Le Louvre sous le feu des critiques après le cambriolage d'octobre
Le Louvre, qualifié d'« État dans l'État », fait face à des critiques sévères suite au vol du 19 octobre dernier, incitant à un appel pour une reprise en main par le ministère de la Culture. Le musée le plus visité du monde est dans la tourmente depuis le cambriolage de joyaux de la Couronne française, révélant des dysfonctionnements systémiques.
Une gestion défaillante pointée du doigt
Le président de la commission d'enquête sur la sécurité des musées, Alexandre Portier, a estimé jeudi que le vol n'était pas un accident mais le résultat de défaillances profondes. « Le pilotage du Louvre est aujourd'hui défaillant », a-t-il déclaré lors d'une conférence de presse, soulignant un déni des risques au sein de l'institution.
Alexis Corbière, rapporteur de la commission, a renchéri en critiquant une « hyperprésidence » au musée, notant que le Louvre fonctionne comme un cas particulier, échappant au contrôle habituel.
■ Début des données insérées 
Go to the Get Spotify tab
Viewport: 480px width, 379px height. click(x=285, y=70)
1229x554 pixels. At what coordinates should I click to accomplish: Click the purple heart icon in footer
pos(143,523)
Cette situation a conduit à une accumulation de problèmes de sécurité et de gestion.
Appel à une intervention du ministère de la Culture
Face à ces constats, Alexandre Portier a appelé le ministère de la Culture, autorité de tutelle, à « reprendre la main ». Il a critiqué « la dérive des pouvoirs publics » dans la supervision du Louvre, estimant que les défaillances observées auraient conduit à des départs dans d'autres pays ou établissements.
La ministre de la Culture, Rachida Dati, devra s'expliquer devant la commission d'enquête lundi après-midi, tandis que la présidente du Louvre, Laurence des Cars, sera entendue mercredi. Sa position est fragilisée par le cambriolage et une série de dysfonctionnements, soulevant des questions sur son maintien en poste.
Contexte et mobilisation du personnel
La commission d'enquête, constituée début décembre, a mené environ 70 auditions et rendra ses conclusions début mai. Parallèlement, les personnels du Louvre maintiennent une mobilisation depuis mi-décembre pour de meilleures conditions de travail, avec un préavis de grève en cours.
La direction du musée a indiqué que l'établissement avait « ouvert partiellement », sans fournir de détails supplémentaires sur l'impact des tensions internes. Cette situation complexe mêle ainsi des enjeux de sécurité, de gouvernance et de ressources humaines, plaçant le Louvre sous une pression accrue.